→ **Problem details**
Reproduce each of the following entries verbatim, preserving every line without alteration.

→ **Records for this exercise**
┄┄┄┄┄┄┄┄┄┄

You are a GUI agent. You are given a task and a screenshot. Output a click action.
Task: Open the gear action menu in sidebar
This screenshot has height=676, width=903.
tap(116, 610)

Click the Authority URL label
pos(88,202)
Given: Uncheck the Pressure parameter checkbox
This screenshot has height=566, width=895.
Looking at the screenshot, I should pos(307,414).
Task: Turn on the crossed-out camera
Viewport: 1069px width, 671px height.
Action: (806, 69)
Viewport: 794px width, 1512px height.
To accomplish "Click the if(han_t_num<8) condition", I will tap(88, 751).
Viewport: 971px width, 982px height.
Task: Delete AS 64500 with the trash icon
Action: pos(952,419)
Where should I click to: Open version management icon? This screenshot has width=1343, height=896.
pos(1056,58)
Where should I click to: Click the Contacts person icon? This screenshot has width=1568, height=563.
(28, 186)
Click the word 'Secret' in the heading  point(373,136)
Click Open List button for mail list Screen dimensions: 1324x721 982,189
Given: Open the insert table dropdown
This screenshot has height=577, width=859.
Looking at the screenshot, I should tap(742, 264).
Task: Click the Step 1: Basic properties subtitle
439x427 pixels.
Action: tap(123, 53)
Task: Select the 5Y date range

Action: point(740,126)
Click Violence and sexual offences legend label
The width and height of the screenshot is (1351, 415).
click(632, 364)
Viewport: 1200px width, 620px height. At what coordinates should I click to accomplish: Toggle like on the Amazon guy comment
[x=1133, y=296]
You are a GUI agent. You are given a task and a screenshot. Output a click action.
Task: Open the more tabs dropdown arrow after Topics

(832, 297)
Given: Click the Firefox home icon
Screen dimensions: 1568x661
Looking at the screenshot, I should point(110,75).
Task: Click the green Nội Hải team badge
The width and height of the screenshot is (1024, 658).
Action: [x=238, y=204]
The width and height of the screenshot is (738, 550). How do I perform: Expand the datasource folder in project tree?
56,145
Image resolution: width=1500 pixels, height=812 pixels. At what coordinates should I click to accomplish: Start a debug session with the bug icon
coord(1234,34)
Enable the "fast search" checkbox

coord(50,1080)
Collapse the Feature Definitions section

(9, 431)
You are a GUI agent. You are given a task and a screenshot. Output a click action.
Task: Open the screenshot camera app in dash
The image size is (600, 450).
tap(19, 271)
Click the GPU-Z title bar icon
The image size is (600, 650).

┄┄┄┄┄┄┄┄┄┄

→ **Expected output**
You are a GUI agent. You are given a task and a screenshot. Output a click action.
Task: Open the gear action menu in sidebar
This screenshot has height=676, width=903.
tap(116, 610)

Click the Authority URL label
pos(88,202)
Given: Uncheck the Pressure parameter checkbox
This screenshot has height=566, width=895.
Looking at the screenshot, I should pos(307,414).
Task: Turn on the crossed-out camera
Viewport: 1069px width, 671px height.
Action: (806, 69)
Viewport: 794px width, 1512px height.
To accomplish "Click the if(han_t_num<8) condition", I will tap(88, 751).
Viewport: 971px width, 982px height.
Task: Delete AS 64500 with the trash icon
Action: pos(952,419)
Where should I click to: Open version management icon? This screenshot has width=1343, height=896.
pos(1056,58)
Where should I click to: Click the Contacts person icon? This screenshot has width=1568, height=563.
(28, 186)
Click the word 'Secret' in the heading  point(373,136)
Click Open List button for mail list Screen dimensions: 1324x721 982,189
Given: Open the insert table dropdown
This screenshot has height=577, width=859.
Looking at the screenshot, I should tap(742, 264).
Task: Click the Step 1: Basic properties subtitle
439x427 pixels.
Action: tap(123, 53)
Task: Select the 5Y date range

Action: point(740,126)
Click Violence and sexual offences legend label
The width and height of the screenshot is (1351, 415).
click(632, 364)
Viewport: 1200px width, 620px height. At what coordinates should I click to accomplish: Toggle like on the Amazon guy comment
[x=1133, y=296]
You are a GUI agent. You are given a task and a screenshot. Output a click action.
Task: Open the more tabs dropdown arrow after Topics

(832, 297)
Given: Click the Firefox home icon
Screen dimensions: 1568x661
Looking at the screenshot, I should point(110,75).
Task: Click the green Nội Hải team badge
The width and height of the screenshot is (1024, 658).
Action: [x=238, y=204]
The width and height of the screenshot is (738, 550). How do I perform: Expand the datasource folder in project tree?
56,145
Image resolution: width=1500 pixels, height=812 pixels. At what coordinates should I click to accomplish: Start a debug session with the bug icon
coord(1234,34)
Enable the "fast search" checkbox

coord(50,1080)
Collapse the Feature Definitions section

(9, 431)
You are a GUI agent. You are given a task and a screenshot. Output a click action.
Task: Open the screenshot camera app in dash
The image size is (600, 450).
tap(19, 271)
Click the GPU-Z title bar icon
The image size is (600, 650).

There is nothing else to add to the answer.